• **Page**:

....................

In sum, compared to classical linear regressions, this method provides more conservative and robust estimates with credible intervals. It also permits the estimation of interaction effects that can be interpreted independently of their lower-order terms (for further details about LASSOplus–e.g., its Bayesian prior structure and regularization parameters–refer to the original methodological paper [38]). It is important to note that these more advanced computational methods are no ‘manna from heaven’ to draw causal inference. However, they can complement existing statistical methods (e.g., OLS regressions) to identify the most robust framing effects by preventing omitted interaction bias.

In our implementation of LASSOplus for each model we collected 1000 samples of the posterior distribution, using a burn-in period of 1000 samples and thinning with 10 samples. The posterior chains were inspected by the researchers to assess and ensure convergence.

In the following, we summarize the ten studies we re-analyzed in Fig 2. The re-analyzed studies include analyzed data by Stokes and Warshaw (id17); Christenson, Goldfarb and Kriner (id35); Singh and Swanson (id41); id57: Schuldt, Enns and Cavaliere (id57); Bolsen, Leeper and Shapiro (id71); Saunders (id73); Hardisty, Johnson and Weber (id74); Bolsen and Druckmann (id83); Schuldt, Konrath and Schwarz (id86); and DeGolia, Hiroyasu and Anderson (id115). Please refer to the original studies for further details about the theoretical expectations and experimental design and the supplementary information for full regression tables (see Tables C-L in S1 Text).

....................

• **Entries**:

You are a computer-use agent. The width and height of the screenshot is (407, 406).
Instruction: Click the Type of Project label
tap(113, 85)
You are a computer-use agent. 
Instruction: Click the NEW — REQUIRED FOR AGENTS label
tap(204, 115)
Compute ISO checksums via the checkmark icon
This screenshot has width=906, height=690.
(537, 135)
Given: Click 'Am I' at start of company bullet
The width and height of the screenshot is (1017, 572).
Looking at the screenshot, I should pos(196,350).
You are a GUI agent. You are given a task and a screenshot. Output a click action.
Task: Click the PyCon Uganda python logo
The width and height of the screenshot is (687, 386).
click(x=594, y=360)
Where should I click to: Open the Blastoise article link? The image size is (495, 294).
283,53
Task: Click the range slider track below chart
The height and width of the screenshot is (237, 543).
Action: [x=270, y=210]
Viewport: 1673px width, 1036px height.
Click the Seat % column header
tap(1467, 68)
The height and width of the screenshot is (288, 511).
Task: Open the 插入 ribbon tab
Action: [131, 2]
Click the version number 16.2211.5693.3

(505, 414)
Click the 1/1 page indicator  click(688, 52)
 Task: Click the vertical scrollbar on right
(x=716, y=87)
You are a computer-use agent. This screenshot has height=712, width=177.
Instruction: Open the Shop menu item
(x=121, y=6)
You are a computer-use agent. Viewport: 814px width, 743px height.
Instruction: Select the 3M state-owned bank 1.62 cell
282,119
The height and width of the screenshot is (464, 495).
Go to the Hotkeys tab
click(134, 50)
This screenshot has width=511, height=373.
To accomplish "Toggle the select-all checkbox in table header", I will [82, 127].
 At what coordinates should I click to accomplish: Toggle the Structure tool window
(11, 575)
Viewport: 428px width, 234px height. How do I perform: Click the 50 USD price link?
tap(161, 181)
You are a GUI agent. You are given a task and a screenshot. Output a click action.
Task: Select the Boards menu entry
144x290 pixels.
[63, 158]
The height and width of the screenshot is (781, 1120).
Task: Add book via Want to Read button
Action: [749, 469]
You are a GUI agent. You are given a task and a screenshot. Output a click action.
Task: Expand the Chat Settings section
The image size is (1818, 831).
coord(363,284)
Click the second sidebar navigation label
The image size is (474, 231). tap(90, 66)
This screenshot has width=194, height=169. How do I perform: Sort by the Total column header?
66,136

....................

• **Set problem**: Rewrite the stretch of the LASSOplus passage from "In the following, we" through "in S1 Text).", renaming "re-analyzed" to "reexamined" wherever it appears. The listing comes from a different source than the passage on LASSOplus.

• **Correct output**:
In the following, we summarize the ten studies we reexamined in Fig 2. The reexamined studies include analyzed data by Stokes and Warshaw (id17); Christenson, Goldfarb and Kriner (id35); Singh and Swanson (id41); id57: Schuldt, Enns and Cavaliere (id57); Bolsen, Leeper and Shapiro (id71); Saunders (id73); Hardisty, Johnson and Weber (id74); Bolsen and Druckmann (id83); Schuldt, Konrath and Schwarz (id86); and DeGolia, Hiroyasu and Anderson (id115). Please refer to the original studies for further details about the theoretical expectations and experimental design and the supplementary information for full regression tables (see Tables C-L in S1 Text).